Muitas vezes, a linguagem corporal é a única de que o paciente dispõe por ainda não ter acesso à palavra, como no caso de uma criança, ou por seu aparelho psíquico não lhe permitir a representação de seus afetos, ou mesmo por estar sobrecarregado de emoções diante de um luto recente.
Por outro lado, se for possível o profissional perceber quais foram os sentimentos que aquele paciente lhe despertou, isso pode ser de enorme valia para entender a demanda implícita do doente e o tipo de investimento que faz sobre o médico.
Entender a nossa contratransferência é um instrumento de trabalho que inclui todos os que lidam com atendimento às pessoas.

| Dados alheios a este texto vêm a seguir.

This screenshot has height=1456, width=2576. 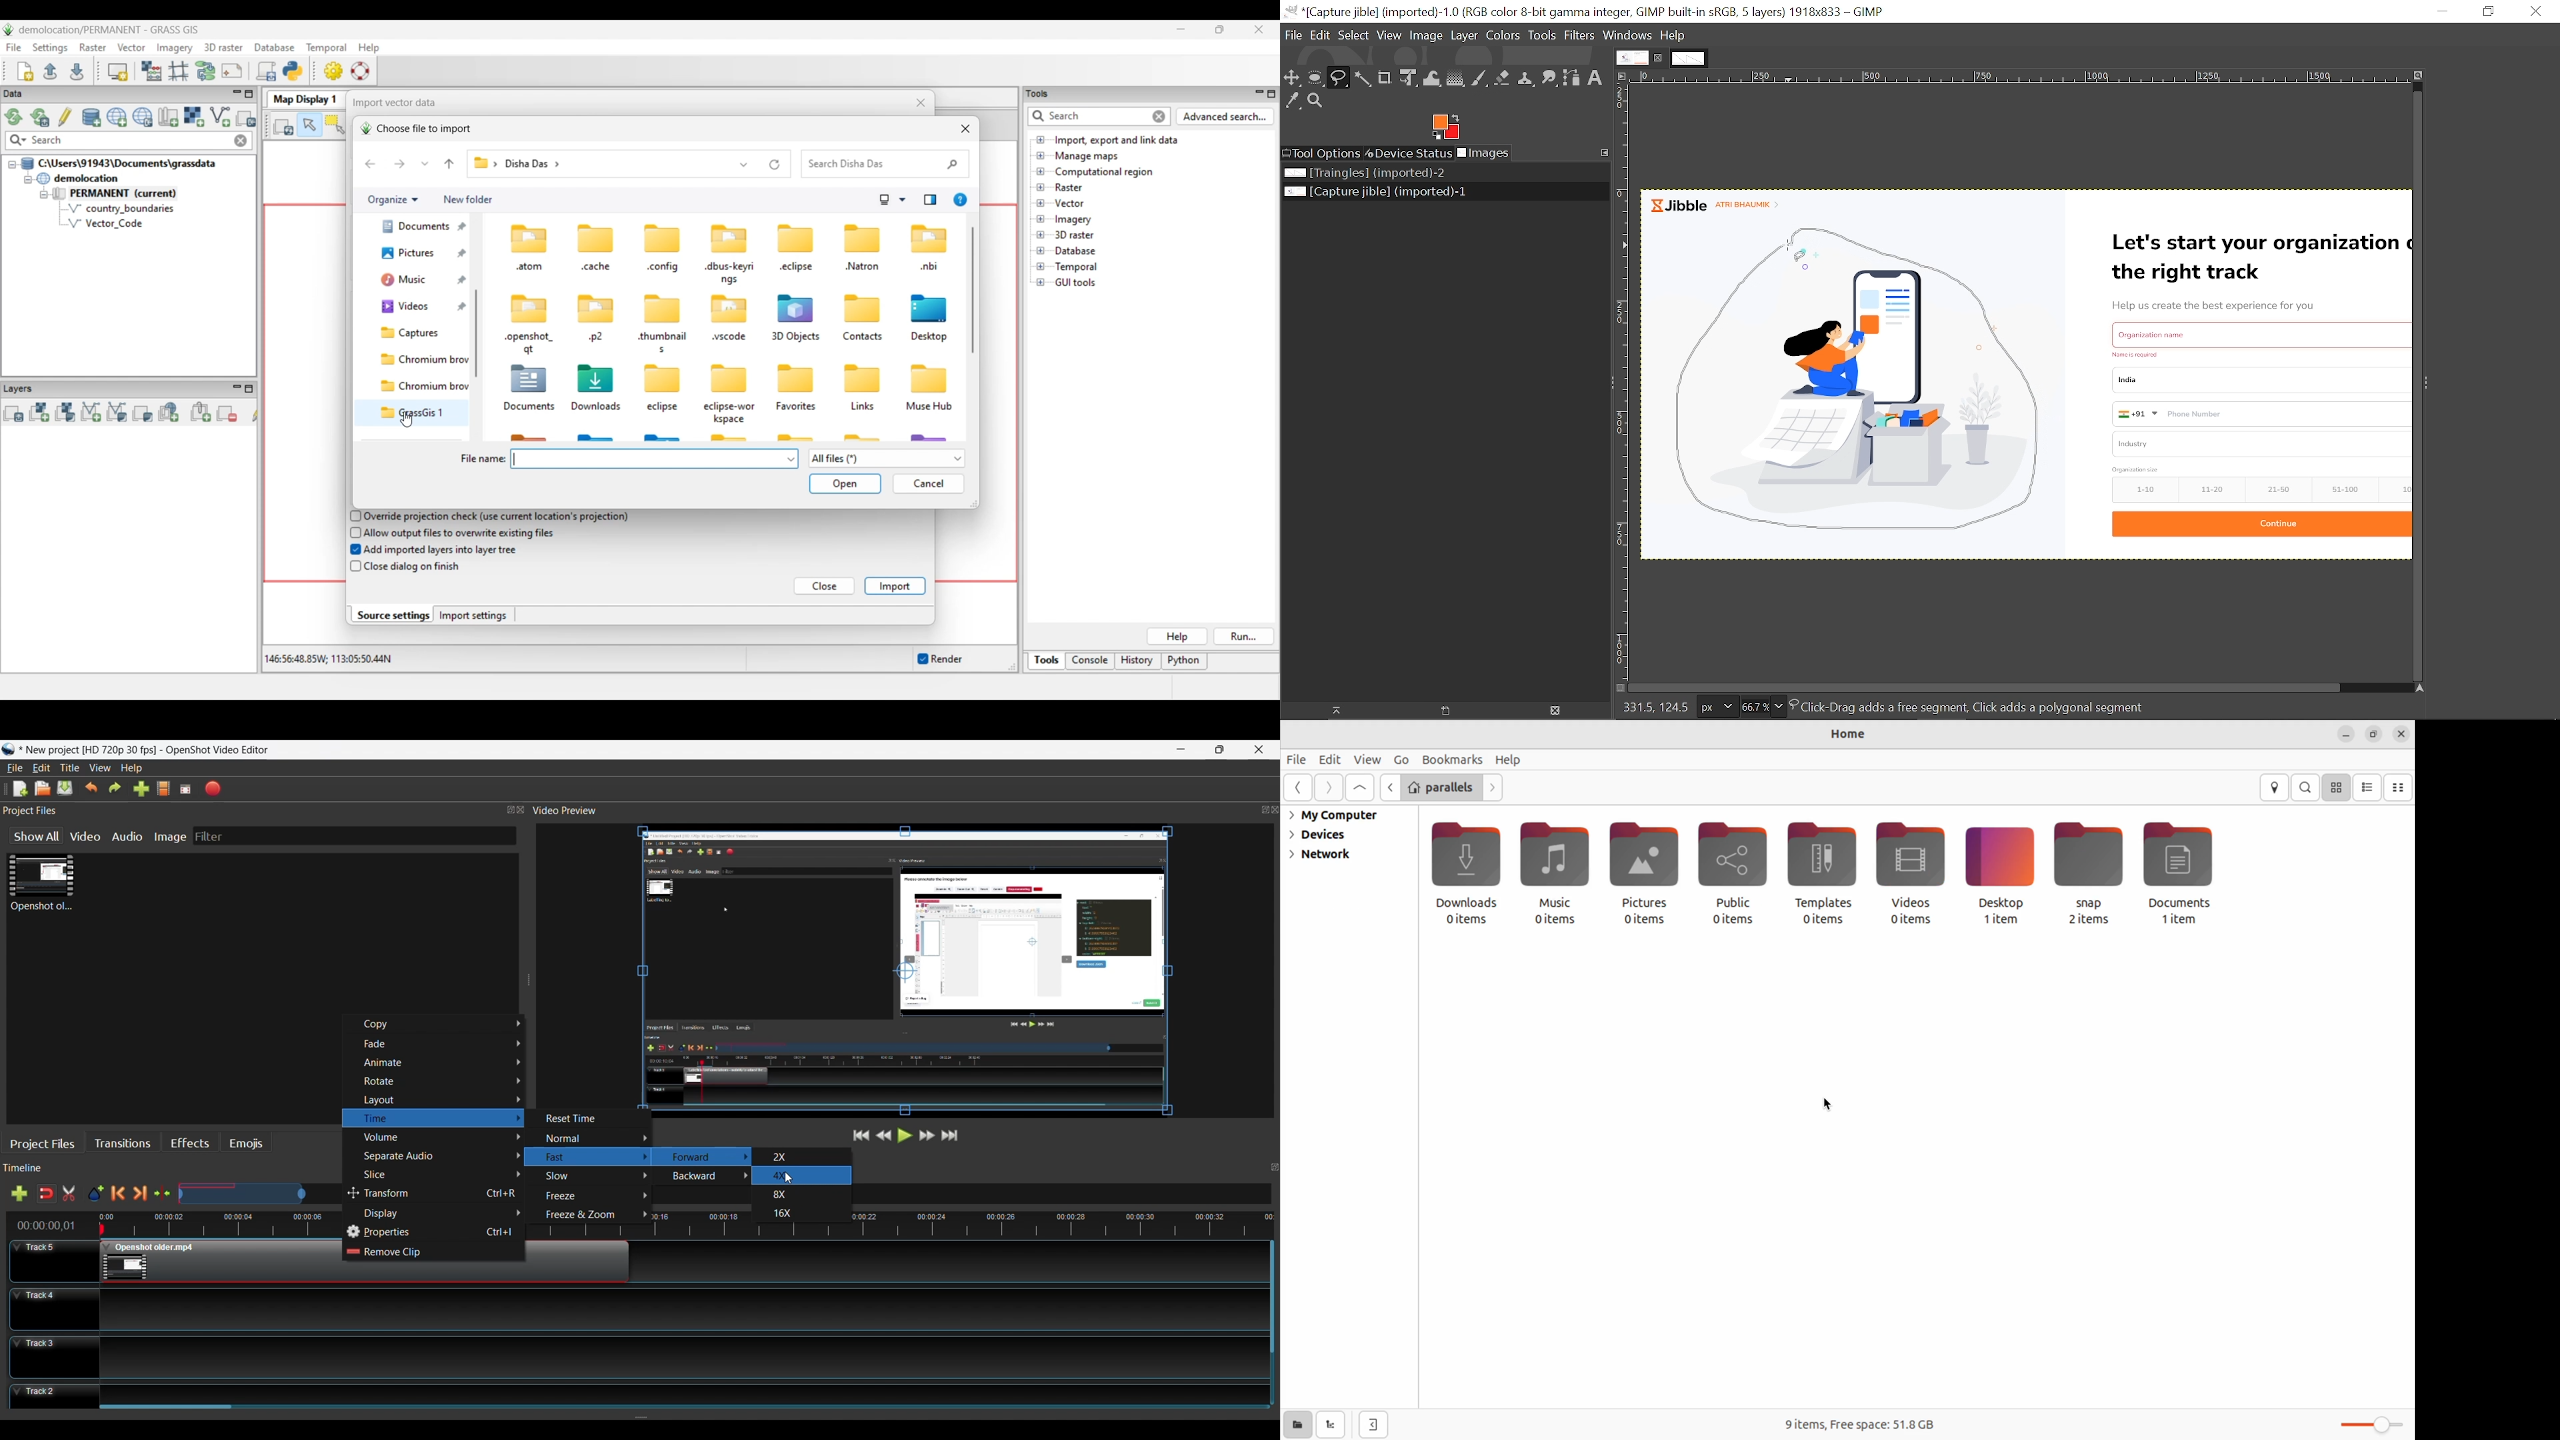 What do you see at coordinates (169, 1410) in the screenshot?
I see `Horizontal Scroll bar` at bounding box center [169, 1410].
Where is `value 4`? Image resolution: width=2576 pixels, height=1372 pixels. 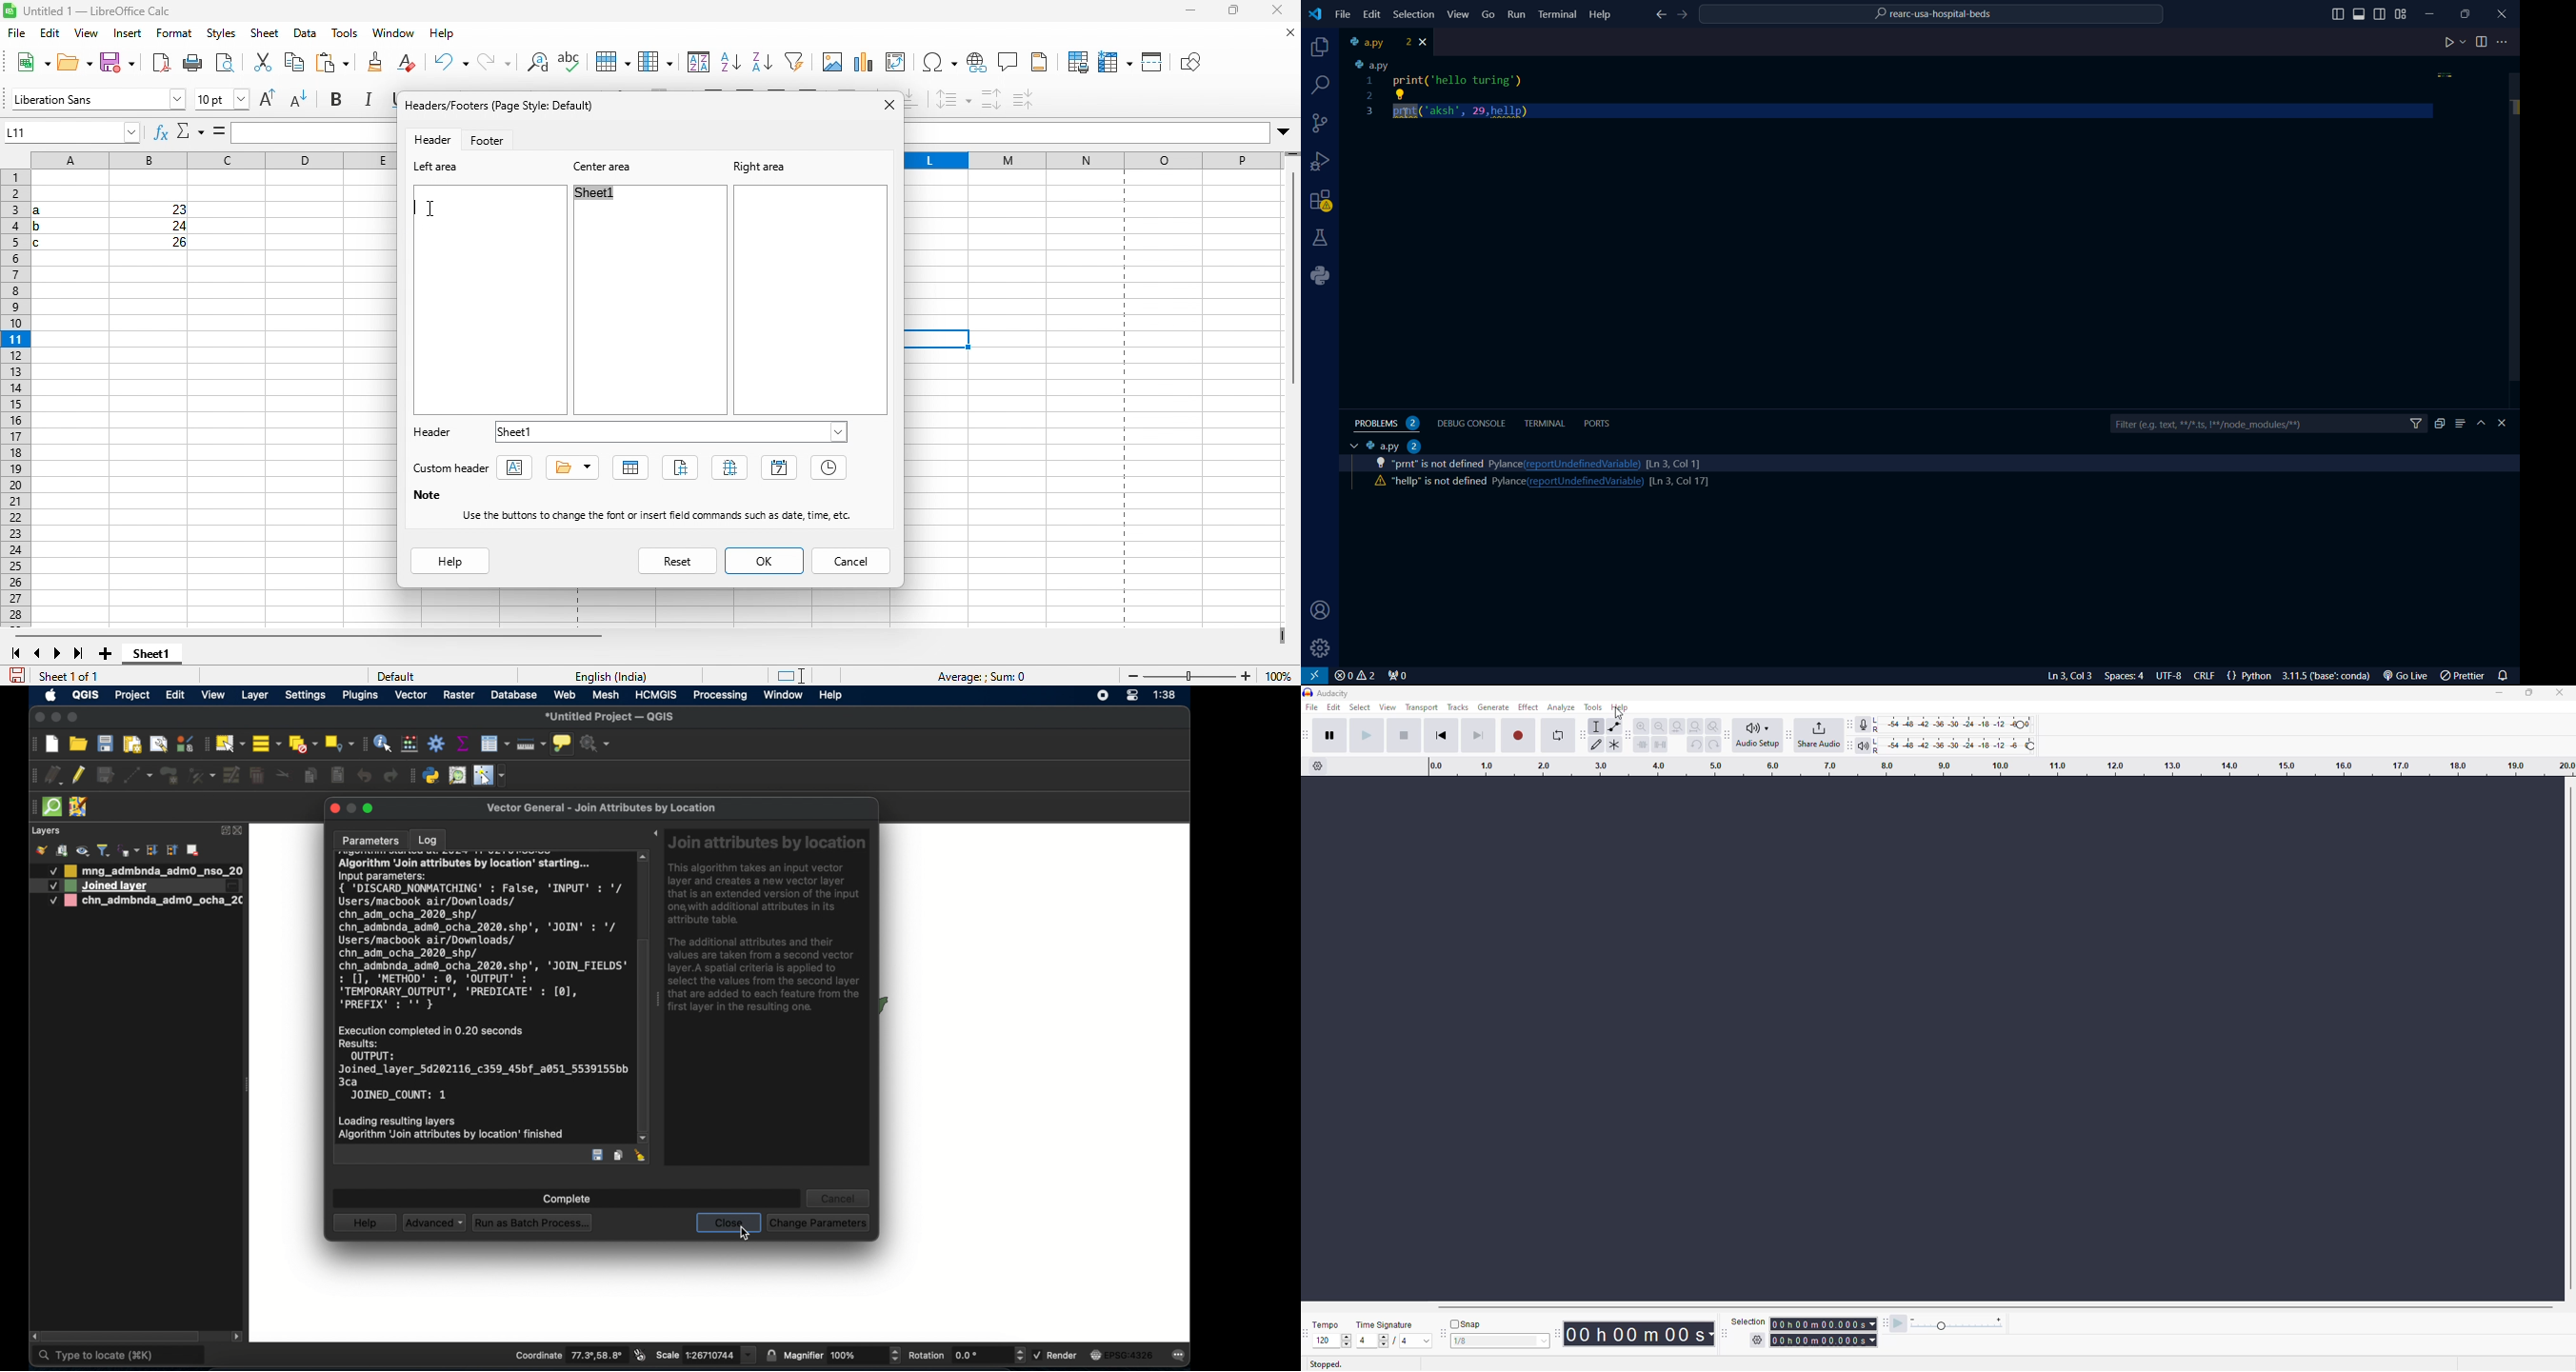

Portanto, é interessante, para estabelecer uma relação terapêutica, que seja feito um diagnóstico global. Este corresponde ao diagnóstico da doença com seus detalhes técnicos e a percepção de como o paciente encara essa doença. Para isso, é necessário perceber a associação de alguns traços de personalidade e como a doença se insere na história de vida do paciente, ou seja, as condições psicológicas e ambientais em que aparece a doença, como a pessoa reage a esta e que tipo de apoio tem do grupo familiar. Helman (2009) destaca este elemento como fundamental para estreitamento da relação terapêutica, apresentando a terminologia disease (doença) e illness (experiência de adoecer, enfermidade), utilizados no método clínico centrado na pessoa (STEWART, 2009). A Abordagem Centrada na Pessoa é uma tecnologia leve, fundamental aos profissionais da Atenção Primária.
Podemos dizer que a pessoa nos traz a enfermidade, carregada de experiências e expectativas, e o profissional de saúde – carregado de conhecimento científico –, racionaliza a queixa e a traduz em uma doença, para enquadrá-la no código da Classificação Internacional de Doenças (CID). Esse processo muitas vezes não considera os aspectos pessoais, familiares e sociais associados à doença, perdendo a capacidade de diagnóstico global da avaliação da enfermidade.